## WHAT IS ASKED
1 – According to the storage hardware guide, which two kinds of storage does it compare?
2 – Give the lines of the listing as a numbered list, skipping any blank lines.

## SOURCE DOCUMENT

======

How to Choose Hardware for Data Storage

How to choose Hardware for data storage

A guide to the complexity of hardware choices

The first problem faced by anyone looking to buy an IT product, be it hardware or software, are the number of choices — it can be paralysing. This is a primary reason for the existence of Apple. However, for businesses looking to implement enterprise-level IT solutions on a budget, there is no way to sidestep learning something about the technology on offer.

Data-storage is no exception to the choice paradox. Is Flash storage appropriate for all of your data? Should you stick to traditional hard-drives? What about Cloud/hybrid-Cloud services? Do you want DAS or SAN or NAS? What is RAID? What is iSCSI and Fibre Channel? Does any of this matter? Do different services provide meaningfully different interfaces or quality levels?

There are a host of vendors that will help you make the right choice. However, a little bit of information can start you headed in the right direction and save you money. This article will introduce you to the basics of hardware choices when it comes to your data storage network. We will compare flash to traditional hard drives and talk about the basic RAID options for SSD or HDD configurations.

======

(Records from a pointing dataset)

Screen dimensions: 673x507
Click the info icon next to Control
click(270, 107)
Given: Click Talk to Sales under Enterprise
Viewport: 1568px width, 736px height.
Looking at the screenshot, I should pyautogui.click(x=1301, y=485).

======

## RESULTS OF THE EXERCISE
1 – Flash and traditional hard drives.

2 –
1. Screen dimensions: 673x507
2. Click the info icon next to Control
3. click(270, 107)
4. Given: Click Talk to Sales under Enterprise
5. Viewport: 1568px width, 736px height.
6. Looking at the screenshot, I should pyautogui.click(x=1301, y=485).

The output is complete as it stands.